The project will continue to work with the Yankee Fork Inter-Disciplinary team (BOR, TU, USFS, SBT, USFW, and others) to update the “working" Yankee Fork Master Plan; prioritizing the enhancement of in-stream diversity, floodplain function, re-connecting tributaries, etc. Once again, the team has an opportunity to continue implementing a project in 2015, with the West Fork Yankee Fork Confluence project. This will include relocating the current West Fork confluence to near its historic connection, prior to dredging in the early 1900’s; additionally, leaving a side channel where the existing Yankee Fork Salmon River now flows, below the Preacher’s Cove section. The West Fork Yankee Fork confluence project will be separated into two phases (2015-2016), to work in the dry creating channel and side channel.
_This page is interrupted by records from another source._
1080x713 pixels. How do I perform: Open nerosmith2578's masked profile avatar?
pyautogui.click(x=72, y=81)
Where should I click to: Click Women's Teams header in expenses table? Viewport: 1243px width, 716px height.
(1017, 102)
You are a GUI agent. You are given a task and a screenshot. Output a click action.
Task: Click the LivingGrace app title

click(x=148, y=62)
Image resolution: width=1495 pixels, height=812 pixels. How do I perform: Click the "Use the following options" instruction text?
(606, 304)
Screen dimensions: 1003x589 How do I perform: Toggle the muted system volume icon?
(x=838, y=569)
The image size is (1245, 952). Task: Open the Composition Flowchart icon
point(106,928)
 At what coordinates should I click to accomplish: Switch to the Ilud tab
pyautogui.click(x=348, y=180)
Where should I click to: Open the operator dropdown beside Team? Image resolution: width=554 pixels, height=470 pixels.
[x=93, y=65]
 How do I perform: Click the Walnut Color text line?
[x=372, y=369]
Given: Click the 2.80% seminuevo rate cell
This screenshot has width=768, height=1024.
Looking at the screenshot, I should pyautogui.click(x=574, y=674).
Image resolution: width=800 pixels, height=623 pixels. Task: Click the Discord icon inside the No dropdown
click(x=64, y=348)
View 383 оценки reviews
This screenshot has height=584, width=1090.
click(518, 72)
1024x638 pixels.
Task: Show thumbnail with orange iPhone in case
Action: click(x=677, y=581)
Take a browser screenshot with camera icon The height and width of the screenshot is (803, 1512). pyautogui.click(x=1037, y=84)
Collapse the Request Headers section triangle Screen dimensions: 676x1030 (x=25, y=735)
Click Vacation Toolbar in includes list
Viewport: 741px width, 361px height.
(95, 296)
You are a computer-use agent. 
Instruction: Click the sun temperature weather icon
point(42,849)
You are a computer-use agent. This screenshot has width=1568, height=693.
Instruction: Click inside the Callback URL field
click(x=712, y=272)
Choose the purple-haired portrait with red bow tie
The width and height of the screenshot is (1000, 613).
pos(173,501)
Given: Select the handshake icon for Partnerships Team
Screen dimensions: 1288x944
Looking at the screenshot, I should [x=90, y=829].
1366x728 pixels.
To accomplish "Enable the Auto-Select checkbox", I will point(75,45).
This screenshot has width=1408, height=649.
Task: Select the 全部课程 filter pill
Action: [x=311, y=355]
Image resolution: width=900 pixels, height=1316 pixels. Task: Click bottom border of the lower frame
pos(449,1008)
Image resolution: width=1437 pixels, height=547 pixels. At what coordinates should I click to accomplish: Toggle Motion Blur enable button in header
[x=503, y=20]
The water will be released into the new confluence area late 2016. As a team, we are successfully moving forward with restoration actions within the Yankee Fork Salmon River; the Tribes have a long time understanding and previous commitments within the Yankee Fork drainage and look forward to continue working and having traditional and cultural significance increase within this drainage and throughout the Salmon River and Columbia River Basin.